We are very encouraged by the algorithmic implication of this result — in fact, it mirrors closely the story of deep learning (existing algorithms at large scale solve otherwise unsolvable problems). If you have a very hard problem for which you have a simulator, our results imply there is a real, practical path towards solving it. This still needs to be proven out in real-world domains, but it will be very interesting to see the full ramifications of this finding.
Well I guess my question regarding the expensiveness comes down to wondering about the sample efficiency, i.e. are there not many games that share large similar state trajectories that can be re-used? Are you using any off-policy corrections, e.g. IMPALA style?
Or is that just a source off noise that is too difficult to deal with and/or the state space is so large and diverse that that many samples are really needed? Maybe my intuition is just way off, it just feels like a very very large sample size.
Reminds me slightly of the first version of the non-hierarchical TensorFlow device placement work which needed a fair bit of samples, and a large sample efficiency improvement in the subsequent hierarchical placer. So I recognise there is large value in knowing the limits of a non-hierarchical model now and subsequent models should rapidly improve sample efficiency by doing similar task decomposition?
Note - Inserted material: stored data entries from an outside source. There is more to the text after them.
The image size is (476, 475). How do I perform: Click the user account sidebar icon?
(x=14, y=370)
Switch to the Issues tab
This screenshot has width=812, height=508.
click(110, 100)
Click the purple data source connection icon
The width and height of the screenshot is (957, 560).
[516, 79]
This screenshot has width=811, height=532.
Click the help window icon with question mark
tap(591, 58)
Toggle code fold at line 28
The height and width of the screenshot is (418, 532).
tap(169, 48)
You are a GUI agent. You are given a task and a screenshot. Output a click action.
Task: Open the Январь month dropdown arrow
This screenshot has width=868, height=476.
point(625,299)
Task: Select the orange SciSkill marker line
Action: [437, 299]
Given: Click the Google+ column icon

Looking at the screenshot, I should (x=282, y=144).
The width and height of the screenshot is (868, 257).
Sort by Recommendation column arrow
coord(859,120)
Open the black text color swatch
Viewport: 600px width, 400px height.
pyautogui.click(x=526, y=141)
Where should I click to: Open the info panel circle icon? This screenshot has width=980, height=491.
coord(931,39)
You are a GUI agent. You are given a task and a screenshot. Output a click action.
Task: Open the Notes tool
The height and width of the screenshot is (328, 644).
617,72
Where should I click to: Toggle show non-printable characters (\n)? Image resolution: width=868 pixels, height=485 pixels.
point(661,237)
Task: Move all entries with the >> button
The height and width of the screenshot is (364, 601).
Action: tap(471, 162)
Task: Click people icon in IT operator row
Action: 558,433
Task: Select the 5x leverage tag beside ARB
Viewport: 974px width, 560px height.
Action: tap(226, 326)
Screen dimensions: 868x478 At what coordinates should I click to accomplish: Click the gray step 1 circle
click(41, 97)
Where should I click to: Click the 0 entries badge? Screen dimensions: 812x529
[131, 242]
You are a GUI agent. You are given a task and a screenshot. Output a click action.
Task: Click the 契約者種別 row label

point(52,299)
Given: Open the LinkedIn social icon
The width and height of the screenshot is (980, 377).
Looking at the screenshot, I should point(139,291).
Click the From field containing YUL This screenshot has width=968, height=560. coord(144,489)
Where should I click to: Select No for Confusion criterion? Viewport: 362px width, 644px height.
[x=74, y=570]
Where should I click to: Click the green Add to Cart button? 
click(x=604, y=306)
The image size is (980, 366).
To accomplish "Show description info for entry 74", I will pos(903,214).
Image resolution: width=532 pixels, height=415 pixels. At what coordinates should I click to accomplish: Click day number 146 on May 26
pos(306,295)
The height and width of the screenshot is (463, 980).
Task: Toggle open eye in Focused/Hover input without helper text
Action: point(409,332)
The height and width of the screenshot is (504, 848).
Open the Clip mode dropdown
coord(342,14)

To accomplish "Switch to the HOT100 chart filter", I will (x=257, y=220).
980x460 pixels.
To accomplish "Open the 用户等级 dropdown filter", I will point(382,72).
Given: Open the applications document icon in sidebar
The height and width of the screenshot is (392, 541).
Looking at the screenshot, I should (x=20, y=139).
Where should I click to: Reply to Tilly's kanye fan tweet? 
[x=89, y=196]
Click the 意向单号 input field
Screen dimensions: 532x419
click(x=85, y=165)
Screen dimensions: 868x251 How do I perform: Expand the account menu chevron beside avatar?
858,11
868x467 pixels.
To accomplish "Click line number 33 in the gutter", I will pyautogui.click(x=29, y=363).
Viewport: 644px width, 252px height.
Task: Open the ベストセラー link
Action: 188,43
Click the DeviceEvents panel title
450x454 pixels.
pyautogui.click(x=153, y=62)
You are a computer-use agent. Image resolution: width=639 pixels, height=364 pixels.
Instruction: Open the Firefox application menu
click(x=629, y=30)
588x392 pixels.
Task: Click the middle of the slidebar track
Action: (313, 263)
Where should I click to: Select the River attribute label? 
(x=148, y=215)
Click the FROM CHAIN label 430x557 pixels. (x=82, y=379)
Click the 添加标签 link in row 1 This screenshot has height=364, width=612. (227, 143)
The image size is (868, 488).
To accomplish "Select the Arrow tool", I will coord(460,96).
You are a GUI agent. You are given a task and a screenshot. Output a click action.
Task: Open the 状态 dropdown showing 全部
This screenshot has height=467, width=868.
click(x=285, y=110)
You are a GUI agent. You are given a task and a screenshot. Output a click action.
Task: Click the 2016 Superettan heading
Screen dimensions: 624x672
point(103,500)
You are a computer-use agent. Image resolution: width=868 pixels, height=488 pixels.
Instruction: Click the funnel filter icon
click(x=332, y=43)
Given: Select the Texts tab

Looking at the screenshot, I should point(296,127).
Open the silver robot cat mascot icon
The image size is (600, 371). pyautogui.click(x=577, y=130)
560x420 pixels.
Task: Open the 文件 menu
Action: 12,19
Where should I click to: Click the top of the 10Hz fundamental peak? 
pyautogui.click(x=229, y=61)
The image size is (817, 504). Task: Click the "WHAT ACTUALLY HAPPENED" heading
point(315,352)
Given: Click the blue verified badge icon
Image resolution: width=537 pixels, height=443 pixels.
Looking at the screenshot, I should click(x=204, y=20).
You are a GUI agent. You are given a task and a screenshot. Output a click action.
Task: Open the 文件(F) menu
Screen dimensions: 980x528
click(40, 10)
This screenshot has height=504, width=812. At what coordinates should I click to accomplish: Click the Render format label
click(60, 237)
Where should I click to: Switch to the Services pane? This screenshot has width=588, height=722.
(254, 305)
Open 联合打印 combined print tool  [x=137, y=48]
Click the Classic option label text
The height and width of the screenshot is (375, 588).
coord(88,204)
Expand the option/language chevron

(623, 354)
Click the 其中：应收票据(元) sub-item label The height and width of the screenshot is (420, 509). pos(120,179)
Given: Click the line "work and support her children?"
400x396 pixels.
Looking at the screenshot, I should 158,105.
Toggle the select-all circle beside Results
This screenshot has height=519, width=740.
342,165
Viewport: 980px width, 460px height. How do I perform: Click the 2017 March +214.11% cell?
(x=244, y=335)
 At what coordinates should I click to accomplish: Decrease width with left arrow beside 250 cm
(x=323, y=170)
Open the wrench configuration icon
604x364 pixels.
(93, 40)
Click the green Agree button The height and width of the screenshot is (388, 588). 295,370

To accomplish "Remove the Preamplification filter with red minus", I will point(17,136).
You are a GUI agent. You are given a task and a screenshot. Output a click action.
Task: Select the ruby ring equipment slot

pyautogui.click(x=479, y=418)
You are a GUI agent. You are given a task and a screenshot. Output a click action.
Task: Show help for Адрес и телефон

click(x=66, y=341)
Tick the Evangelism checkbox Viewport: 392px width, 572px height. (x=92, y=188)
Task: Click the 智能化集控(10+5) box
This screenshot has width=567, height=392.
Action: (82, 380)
In a hard environment, your gradients will be very noisy — but effectively no more than linear in the duration you are optimizing over, provided that you have a reasonable solution for exploration. As you scale your batch size, you can decrease your variance linearly. So you can use good ol' gradient descent if you can scale up linearly in the hardness of the problem.
This is a handwavy argument admittedly, but seems to match what we are seeing in practice.
Simulators are nice because it is possible to take lots of samples from them — but there's a limit to how many samples can be taken from the real world. In order to decrease the number of samples needed from the environment, we expect that ideas related to model-based RL — where you spend a huge number of neural network flops to learn a model of the environment — will be the way to go. As a community, we are just starting to get fast enough computers to test out ideas there.
They also understand all of the nuances, similar to HN. Last year when you guys beat Arteezy, everyone grokked that 5v5 was a completely different and immensely difficult problem in comparison. There's a lot of talent floating around /r/dota2, amidst all the memes and silliness. And for whatever reason, the community loves programming stories, so people really listen and pay attention.
So yeah, we're all rooting for you. Regardless of how it turns out this year, it's one of the coolest things to happen to the dota 2 scene period! Many of us grew up with the game, so it's wild to see our little mod suddenly be a decisive factor in the battle for worldwide AI dominance.
Also 1v1 me scrub
I wanted to play SF against the bot so badly - even knowing I'd get absolutely destroyed over and over agin
Will those models be introspectible / transferrable? One thing I'm curious about is how AI's learn about novel actions / scenarios which are "fatal" in the real world? Humans generally spend a lot of time being taught these things (rather than finding out for themselves obviously) and eventually come up with a fairly good set of rules about how not to die in stupid ways.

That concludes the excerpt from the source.